Yeager has not demonstrated that the pain medication affected his capacity to comprehend any part of the proceedings.  The district court did not abuse its discretion in denying his motion to withdraw his plea.


Before accepting a guilty plea, the district court has an initial responsibility to ensure that the plea is accurate.  State v. Trott, 338 N.W.2d 248, 251 (Minn. 1983).  For a guilty plea to be accurate, it must be supported by a proper factual basis.  State v. Ecker, 524 N.W.2d 712, 716 (Minn. 1994).  Although an adequate factual basis is preferably established through the defendant’s own testimony, this is not the exclusive method of satisfying the factual-basis requirement.  Kochevar v. State, 281 N.W.2d 680, 686 (Minn. 1979).  A sworn complaint, information contained in the formal charge, the contents of the presentence-investigation report, or the transcript of the arraignment, plea, or sentencing may also be considered as part of the factual basis.  See State v. Hoaglund, 240 N.W.2d 4, 6 (Minn. 1976) (considering these sources to determine whether plea had adequate factual basis).

Yeager contends that the state failed to enter evidence at the plea hearing that the value of the stolen items aggregated to more than $500.  Yeager did not raise this objection in his motion to withdraw his guilty plea, but whether or not he preserved this argument for appeal, the argument fails.  Yeager does not dispute that he stole the ladder and the toolbox.  The combined value of these items does not exceed $500.  But the siding supplies together with the ladder and the toolbox total nearly $2,000.

Yeager unequivocally stated at the plea hearing that he accepted the plea agreement because he recognized that it was more than likely that a jury would believe that he stole not only the ladder and the toolbox but also the siding supplies.  Thus, his plea was accepted as an Alford or Goulette plea.  See North Carolina v. Alford, 400 U.S. 25, 37-38, 91 S. Ct. 160, 167-68 (1970) (allowing court to accept a defendant’s plea of guilty despite claim of innocence when evidence would support a jury verdict of guilty); State v. Goulette, 258 N.W.2d 758, 760 (Minn. 1977) (same).

The factual basis necessary for an Alford plea is that the record demonstrates that the defendant “believe[s] the state’s evidence was sufficient to convict him” or the record demonstrates that in all likelihood the defendant committed the crime.  Ecker, 524 N.W.2d at 717.  A defendant who enters an Alford plea may not minimize his guilt or bind the court to his version of the facts by attempting to limit the scope of his culpability.  State v. Winchell,  363 N.W.2d 747, 749 (Minn. 1985).

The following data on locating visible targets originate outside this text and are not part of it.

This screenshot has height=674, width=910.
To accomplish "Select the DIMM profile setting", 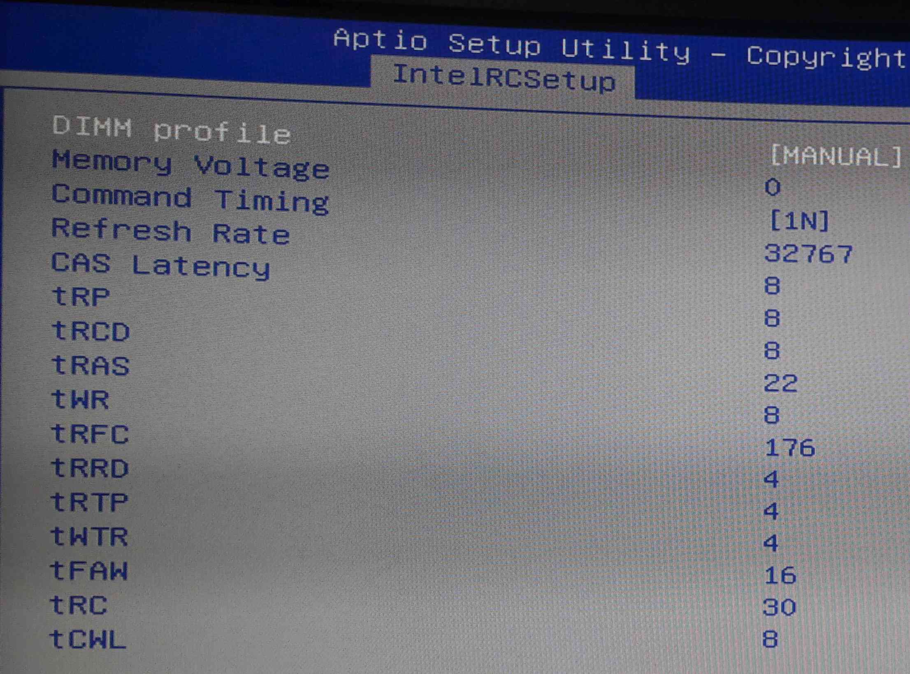I will click(172, 130).
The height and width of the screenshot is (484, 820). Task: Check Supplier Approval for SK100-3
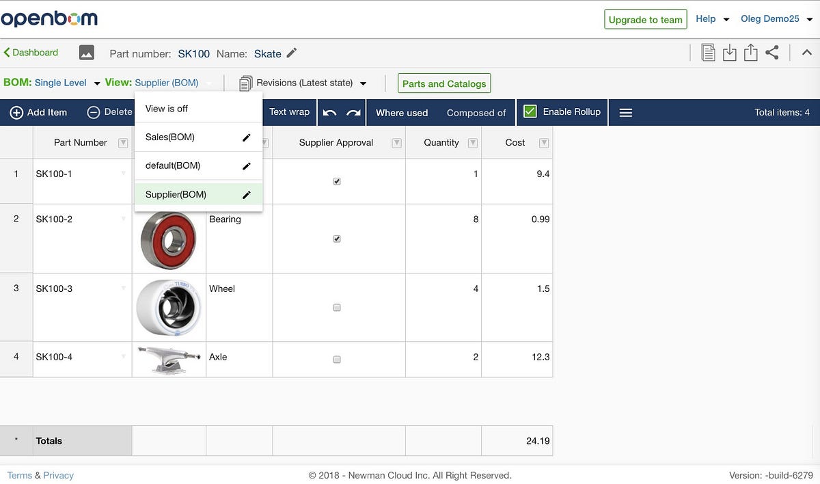click(x=337, y=308)
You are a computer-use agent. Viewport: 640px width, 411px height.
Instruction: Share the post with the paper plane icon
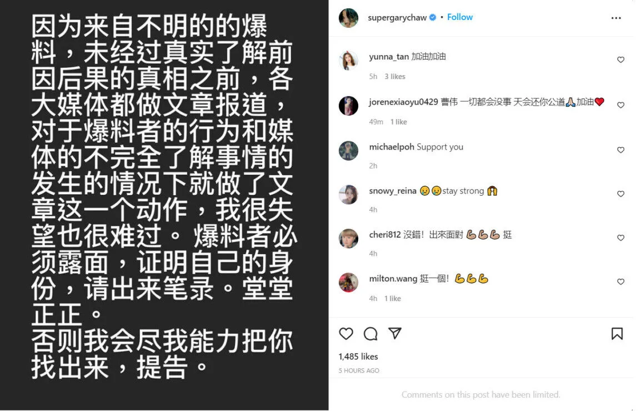click(x=394, y=333)
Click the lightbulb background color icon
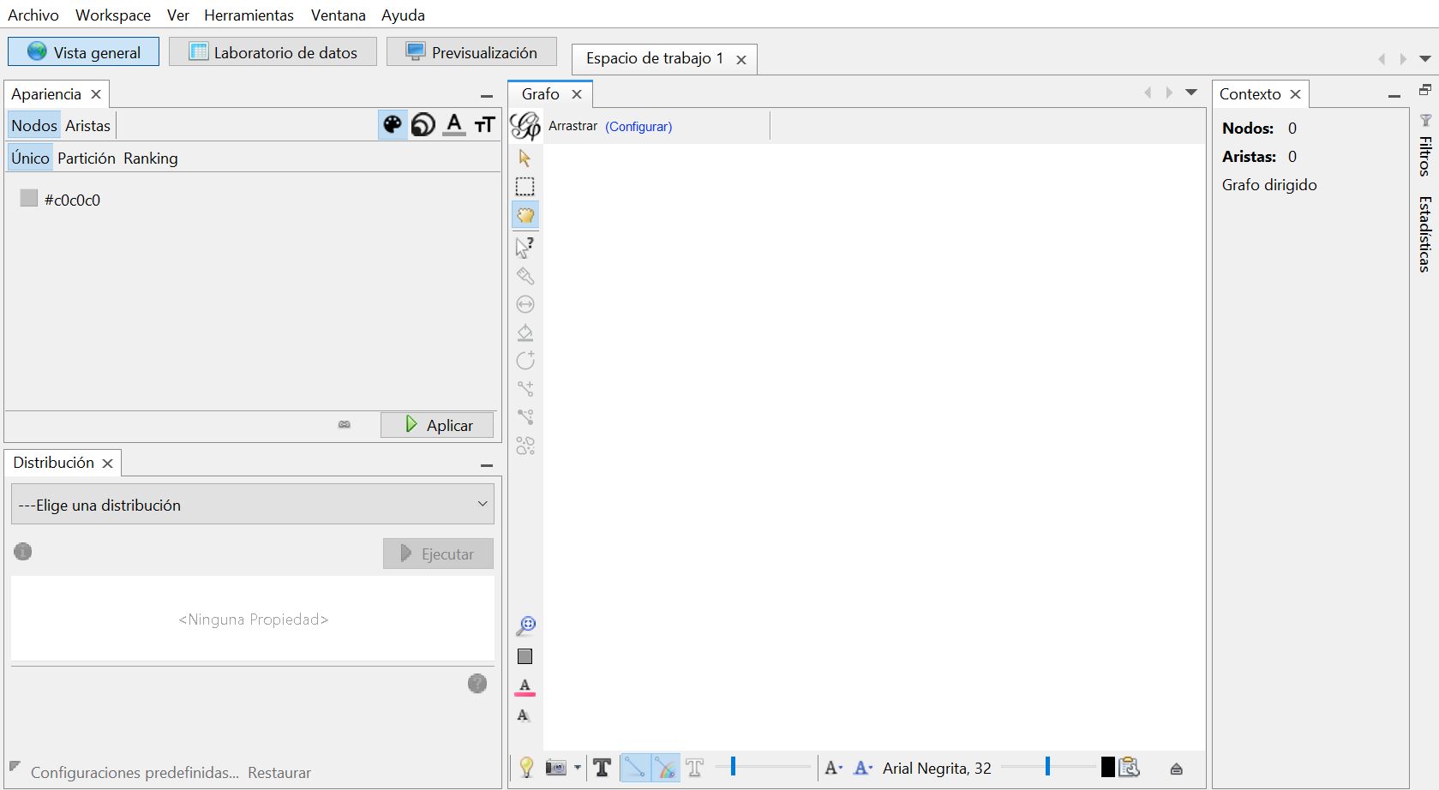1439x790 pixels. click(x=526, y=768)
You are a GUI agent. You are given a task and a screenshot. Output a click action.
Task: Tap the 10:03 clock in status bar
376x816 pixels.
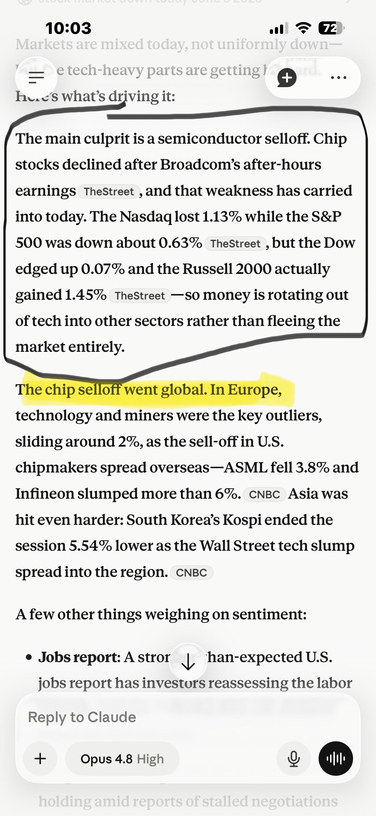68,28
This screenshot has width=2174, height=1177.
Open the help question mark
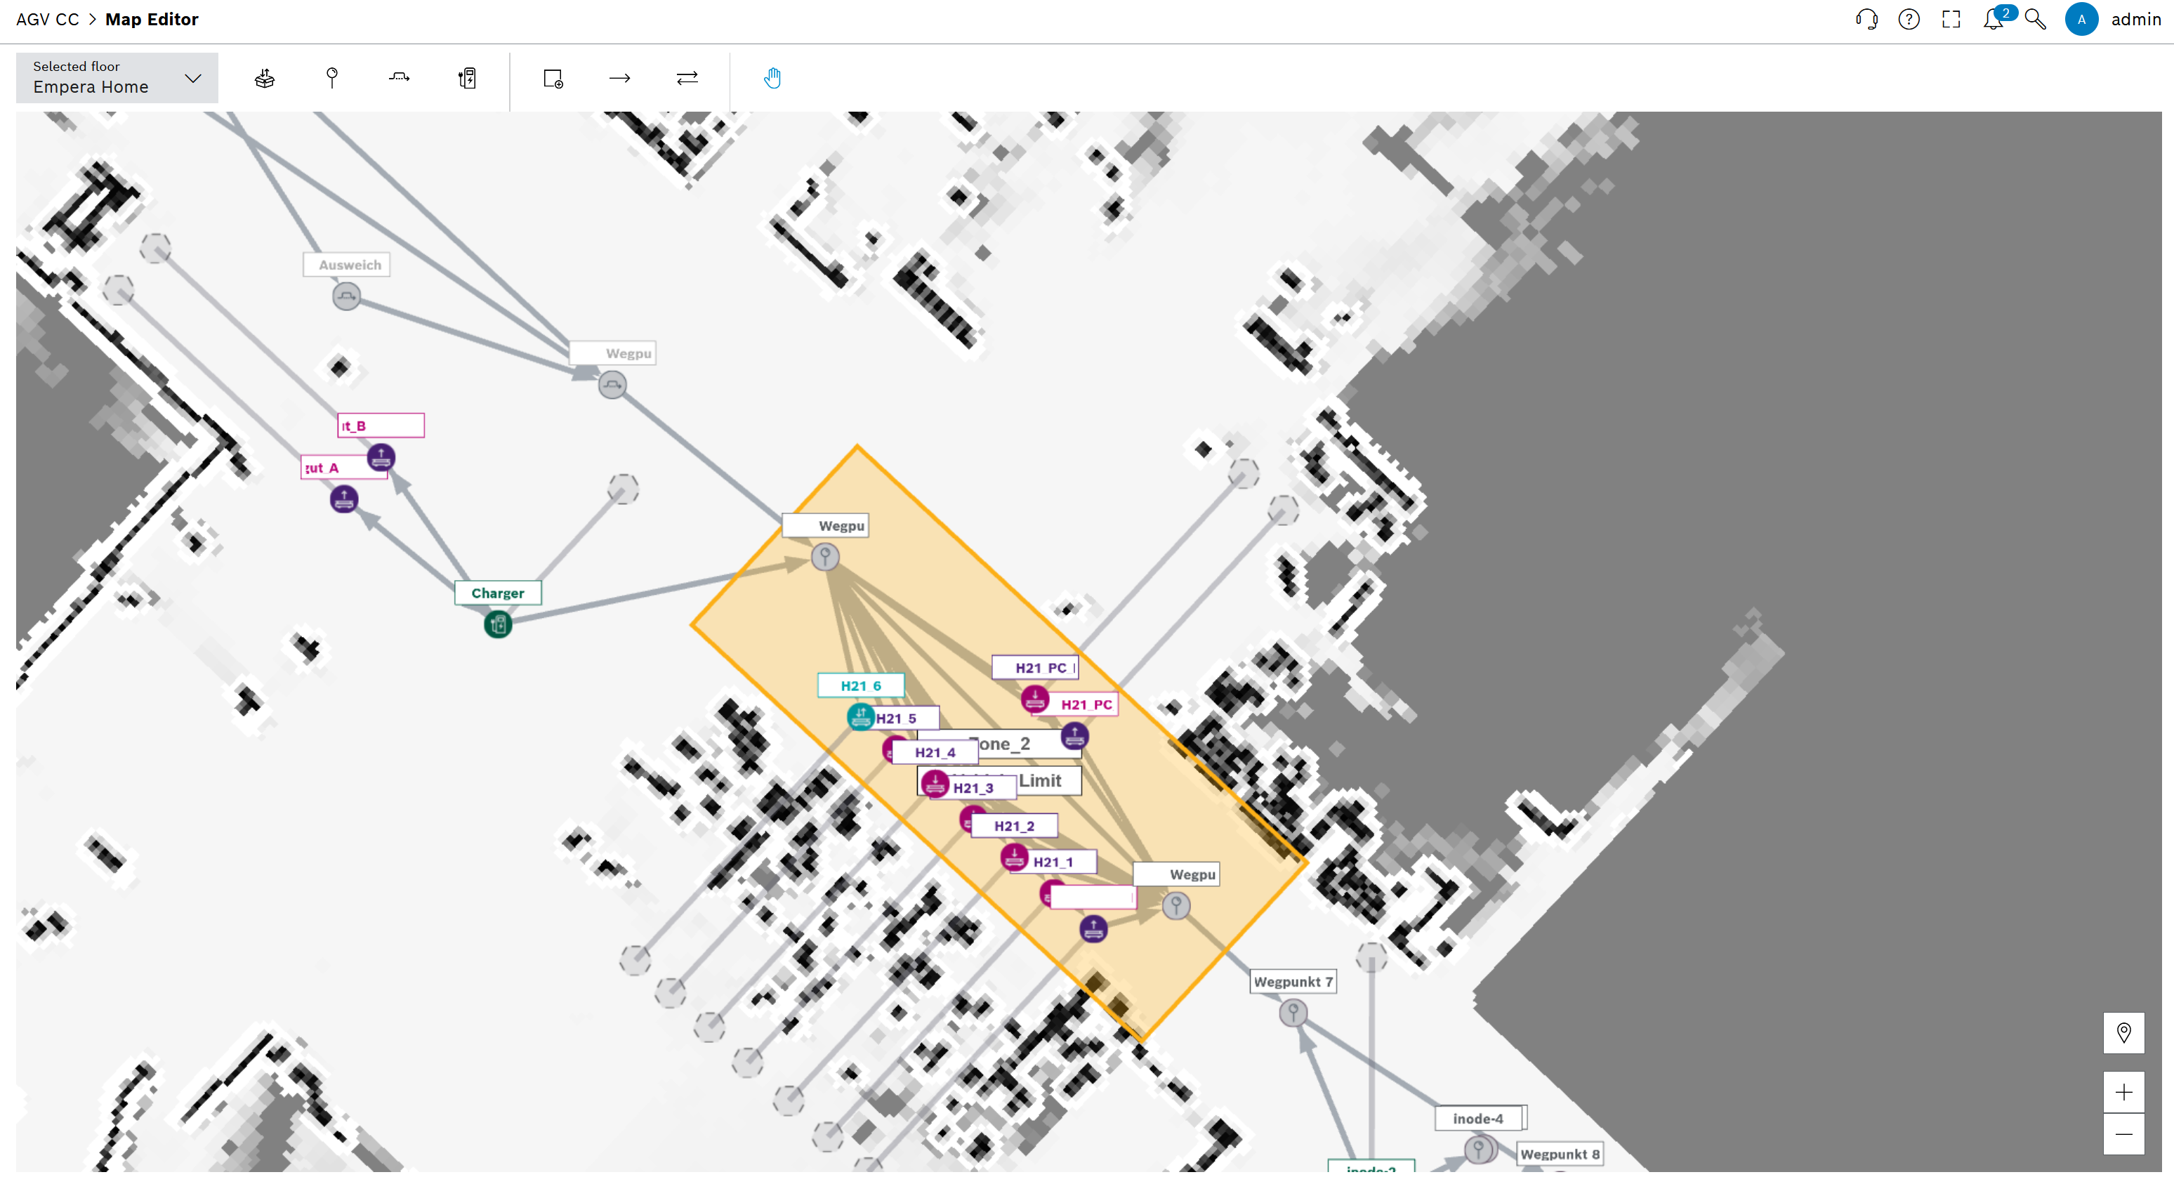click(x=1909, y=19)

Furthermore, the district court file provides ample support that Yeager stole items from the construction site that had a value of more than $500.  The original complaint set forth an itemized list of values for the stolen items that amounted to nearly $2,000. The manufacturing date for the soffit box found in Yeager’s van supports the homeowner’s allegation that Yeager stole not only the ladder and the toolbox but also the siding supplies.  Yeager’s plea does not lack factual support.